— Task to complete —
Which lines in the records below include the word "messages"? Report each of them in full.
::: Working data :::
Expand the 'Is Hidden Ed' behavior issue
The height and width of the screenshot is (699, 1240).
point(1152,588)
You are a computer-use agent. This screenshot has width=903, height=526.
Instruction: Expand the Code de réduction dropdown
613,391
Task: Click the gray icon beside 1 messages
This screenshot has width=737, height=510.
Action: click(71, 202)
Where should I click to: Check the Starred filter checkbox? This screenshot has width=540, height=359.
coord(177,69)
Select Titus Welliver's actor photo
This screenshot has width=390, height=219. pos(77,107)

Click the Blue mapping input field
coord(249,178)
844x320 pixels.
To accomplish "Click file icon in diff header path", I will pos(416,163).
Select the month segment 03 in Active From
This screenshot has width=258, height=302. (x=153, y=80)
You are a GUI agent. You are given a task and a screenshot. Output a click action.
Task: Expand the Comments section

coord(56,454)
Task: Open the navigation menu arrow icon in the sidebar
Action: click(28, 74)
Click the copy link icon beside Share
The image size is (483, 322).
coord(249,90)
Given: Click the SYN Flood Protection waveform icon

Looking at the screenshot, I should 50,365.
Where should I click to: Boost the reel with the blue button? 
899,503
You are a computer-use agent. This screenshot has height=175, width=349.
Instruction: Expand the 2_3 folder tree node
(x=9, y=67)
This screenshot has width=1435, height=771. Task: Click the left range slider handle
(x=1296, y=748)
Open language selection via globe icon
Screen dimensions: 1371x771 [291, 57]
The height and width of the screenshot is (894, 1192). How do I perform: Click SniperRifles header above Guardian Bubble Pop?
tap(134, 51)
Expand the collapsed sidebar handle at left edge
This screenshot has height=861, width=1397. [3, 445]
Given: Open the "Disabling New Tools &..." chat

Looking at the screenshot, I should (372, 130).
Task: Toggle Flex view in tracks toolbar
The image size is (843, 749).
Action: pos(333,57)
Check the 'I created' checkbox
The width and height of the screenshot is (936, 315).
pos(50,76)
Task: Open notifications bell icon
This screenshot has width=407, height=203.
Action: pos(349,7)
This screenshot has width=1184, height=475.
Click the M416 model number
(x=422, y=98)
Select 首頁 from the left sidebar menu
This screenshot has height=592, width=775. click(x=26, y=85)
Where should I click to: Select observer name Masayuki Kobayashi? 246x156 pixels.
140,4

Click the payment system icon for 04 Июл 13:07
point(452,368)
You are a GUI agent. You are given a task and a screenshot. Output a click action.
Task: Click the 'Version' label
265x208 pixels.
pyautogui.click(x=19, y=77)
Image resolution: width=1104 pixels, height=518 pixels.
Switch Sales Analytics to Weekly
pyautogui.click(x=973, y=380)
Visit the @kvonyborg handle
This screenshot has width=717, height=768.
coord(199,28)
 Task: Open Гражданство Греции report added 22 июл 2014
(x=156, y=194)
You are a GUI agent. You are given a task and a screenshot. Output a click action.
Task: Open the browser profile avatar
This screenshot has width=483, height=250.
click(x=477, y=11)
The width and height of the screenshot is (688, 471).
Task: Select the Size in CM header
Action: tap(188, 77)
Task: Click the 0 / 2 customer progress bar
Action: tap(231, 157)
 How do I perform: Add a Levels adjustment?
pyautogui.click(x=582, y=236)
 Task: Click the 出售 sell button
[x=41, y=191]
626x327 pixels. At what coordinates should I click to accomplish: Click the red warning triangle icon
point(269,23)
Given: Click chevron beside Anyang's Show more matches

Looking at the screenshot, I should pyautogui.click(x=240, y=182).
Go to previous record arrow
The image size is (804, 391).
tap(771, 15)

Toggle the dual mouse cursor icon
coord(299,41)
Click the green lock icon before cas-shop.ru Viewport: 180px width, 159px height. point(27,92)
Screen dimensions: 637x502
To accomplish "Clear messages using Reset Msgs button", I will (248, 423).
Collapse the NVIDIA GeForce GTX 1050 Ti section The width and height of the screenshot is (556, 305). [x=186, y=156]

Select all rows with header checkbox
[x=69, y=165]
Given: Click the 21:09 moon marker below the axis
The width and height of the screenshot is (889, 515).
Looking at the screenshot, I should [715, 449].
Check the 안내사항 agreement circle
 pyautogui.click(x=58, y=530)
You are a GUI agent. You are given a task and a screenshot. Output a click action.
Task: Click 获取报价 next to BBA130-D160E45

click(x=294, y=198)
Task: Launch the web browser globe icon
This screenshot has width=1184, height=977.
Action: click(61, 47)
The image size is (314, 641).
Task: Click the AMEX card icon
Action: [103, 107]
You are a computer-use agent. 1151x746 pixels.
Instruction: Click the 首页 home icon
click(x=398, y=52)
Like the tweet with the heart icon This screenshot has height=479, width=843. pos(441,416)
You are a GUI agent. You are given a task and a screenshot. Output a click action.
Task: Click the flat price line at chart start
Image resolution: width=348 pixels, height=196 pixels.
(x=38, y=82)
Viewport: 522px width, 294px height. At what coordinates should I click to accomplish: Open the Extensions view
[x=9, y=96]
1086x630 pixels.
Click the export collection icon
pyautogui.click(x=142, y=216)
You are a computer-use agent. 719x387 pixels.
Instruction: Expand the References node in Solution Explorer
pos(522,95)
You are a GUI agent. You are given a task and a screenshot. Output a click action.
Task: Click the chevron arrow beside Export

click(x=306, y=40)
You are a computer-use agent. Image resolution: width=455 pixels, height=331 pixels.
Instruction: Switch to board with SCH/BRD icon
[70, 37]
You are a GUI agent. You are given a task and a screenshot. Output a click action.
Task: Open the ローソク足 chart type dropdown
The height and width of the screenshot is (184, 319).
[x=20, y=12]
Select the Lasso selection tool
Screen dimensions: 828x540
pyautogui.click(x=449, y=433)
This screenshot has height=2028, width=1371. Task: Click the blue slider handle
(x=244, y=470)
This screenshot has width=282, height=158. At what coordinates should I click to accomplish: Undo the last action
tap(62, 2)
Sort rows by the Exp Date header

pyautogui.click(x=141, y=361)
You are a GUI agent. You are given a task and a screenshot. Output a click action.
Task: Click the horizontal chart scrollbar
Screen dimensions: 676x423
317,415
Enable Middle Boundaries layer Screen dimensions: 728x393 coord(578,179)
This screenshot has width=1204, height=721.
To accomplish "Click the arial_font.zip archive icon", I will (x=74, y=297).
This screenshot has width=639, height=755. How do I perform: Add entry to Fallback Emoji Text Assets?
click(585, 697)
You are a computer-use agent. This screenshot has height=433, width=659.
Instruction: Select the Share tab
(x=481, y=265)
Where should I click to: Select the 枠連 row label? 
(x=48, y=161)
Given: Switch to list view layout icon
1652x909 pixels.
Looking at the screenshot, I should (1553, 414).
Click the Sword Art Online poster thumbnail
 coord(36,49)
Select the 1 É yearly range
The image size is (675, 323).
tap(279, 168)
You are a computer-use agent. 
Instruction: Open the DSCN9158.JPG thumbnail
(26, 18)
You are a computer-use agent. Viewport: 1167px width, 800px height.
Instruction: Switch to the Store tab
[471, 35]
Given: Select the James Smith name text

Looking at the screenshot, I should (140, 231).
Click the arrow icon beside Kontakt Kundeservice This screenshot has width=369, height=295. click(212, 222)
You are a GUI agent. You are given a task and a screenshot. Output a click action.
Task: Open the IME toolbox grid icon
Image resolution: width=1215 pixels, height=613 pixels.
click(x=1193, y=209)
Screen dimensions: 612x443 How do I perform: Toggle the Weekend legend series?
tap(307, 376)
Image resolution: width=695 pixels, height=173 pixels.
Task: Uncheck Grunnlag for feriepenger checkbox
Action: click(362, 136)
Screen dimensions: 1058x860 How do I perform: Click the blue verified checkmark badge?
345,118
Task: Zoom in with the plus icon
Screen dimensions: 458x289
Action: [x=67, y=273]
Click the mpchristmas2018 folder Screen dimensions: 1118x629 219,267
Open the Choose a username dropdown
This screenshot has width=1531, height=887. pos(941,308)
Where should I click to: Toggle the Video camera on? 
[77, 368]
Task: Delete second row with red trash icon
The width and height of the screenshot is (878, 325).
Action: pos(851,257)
:::
— Response area —
Task: Click the gray icon beside 1 messages
To accomplish "Clear messages using Reset Msgs button", I will (248, 423).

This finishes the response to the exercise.